Latim: passado ou presente?

O estudo da língua latina não alcançou o âmago na atualidade, ou melhor, não propriamente a língua, mas quem a usa, que de certo modo, atingiu graus de baixa credibilidade. Existem aqueles que desprezam a língua por simplesmente aderirem como uma língua morta. Dizer que o latim estar morto significa que a mesma não é mais falada por muitas pessoas ou caiu em desuso. Outro problema, sejam aquelas pessoas que a usam como meio de ser um bom orador, falar e ter argumentos eloquentes, contudo, não consiste simplesmente nisto em ser um exímio orador. A língua, seja ela qual for é própria de uma sociedade, de um povo, de uma cultura, ela, por sua vez, traz uma característica própria do homem como civil comum.

A origem da língua latina se dá na antiguidade, por volta do século VII a. C a qual está ligada a fundação de Roma. A língua na época era próprio do Império Romano. O fato de ser uma língua oficial do Império Romano, acontecia em várias culturas difusões por todos os lugares a qual o Império tinha autoridade e, muitas vezes, imposta aos povos conquistados. Séculos depois, a Igreja Católica tomou a língua latina como oficial para toda a Hierarquia Eclesiástica. O latim antes e depois de Cristo, veio com grandes expansões por toda a Europa.

Mas, o latim, é ainda importante? Ou simplesmente uma língua que ficou no passado e não teve nenhum efeito? Por mais que muitos afirmam que a língua esteja morta ainda assim vale salientar que a mesma deu origem a outras línguas, as chamadas neolatinas. A fundamentação dessas novas línguas baseiam-se com os descentes de Romulo, que tinha um forte espírito de luta e de conquistas tendo como seu ideal. Roma conquista Lácio, depois, logo em seguida, a Itália Central e a Itália Sul e Norte. Os soldados romanos sabiam a língua latina, porém, passou-se por transformações que assim geraram outras línguas, como por exemplo o italiano (na Península Itálica), francês (na Gália), espanhol e o português (na Península Ibérica)[1].

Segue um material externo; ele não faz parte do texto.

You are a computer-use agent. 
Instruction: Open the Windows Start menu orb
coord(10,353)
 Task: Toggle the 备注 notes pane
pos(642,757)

A nomeação da língua por antes de tudo, provém de um povo e desse povo existe uma cultura que abrange notáveis pontos que surgem novos povos e novas culturas. A importância do latim causa na atualidade muitas ausências para muitos que desejam aprofundar seus estudos, principalmente naquelas áreas que a exigem. O latim, foi e é ainda importante para os tempos atuais e futuros, pois, não está impregnada em ser um excelente orador, mas antes, ter a noção que a língua por si só é culta. Segundo Napoleão Mendes, ser culto não é conhecer idiomas diversos, nem mesmo para aguçar seu intelecto, para tornar-se mais observador.[2] Já é de observar da qual foi repito no começo que estas caracterizações da língua não se fundamenta somente em avultar uma pessoa ao seu alto nível de intelectualidade.

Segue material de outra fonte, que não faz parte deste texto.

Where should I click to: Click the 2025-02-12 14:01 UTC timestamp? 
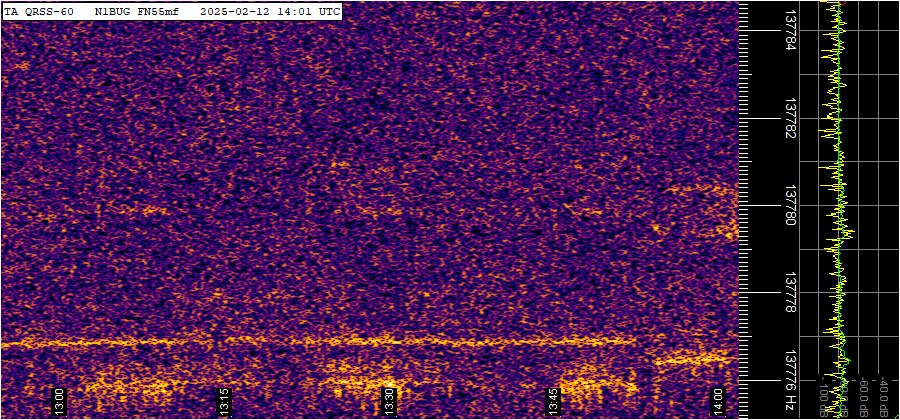point(270,11)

Portanto, a língua latina é passada por ser uma língua arcaica e também por acarretar muitos circunscrições miríficas ao logo de toda a história. Ela é ainda passada por causa de seu estilo, falada e escrita. É ainda passada por trazer muitos romances e escritos, teológicos, filosóficos e científicos. Hoje ela é presente, como meio de aprofundar as etimologias das palavras. Tem ainda, competência de ajudar a alumiar dúvidas pertinentes e tantas outras encontradas na análise de nossa língua portuguesa. E por fim, é presente, porque se faz presente no meio acadêmico e eclesial.

Autor: Phaulo Rycardo Souza Guilhon, estudante do 2° ano de Filosofia na FASBAM e religioso Palotino.

[1] COSTA, Aida. Primeiro Livro de latim. 6. ed. São Paulo: Editora do Brasil, 1954, p. 13-14.

[2] ALMEIDA, Napoleão Mendes. Noções Fundamentais da Língua Latina. 5.ed. São Paulo: Editora Saraiva, 1955, p. 8.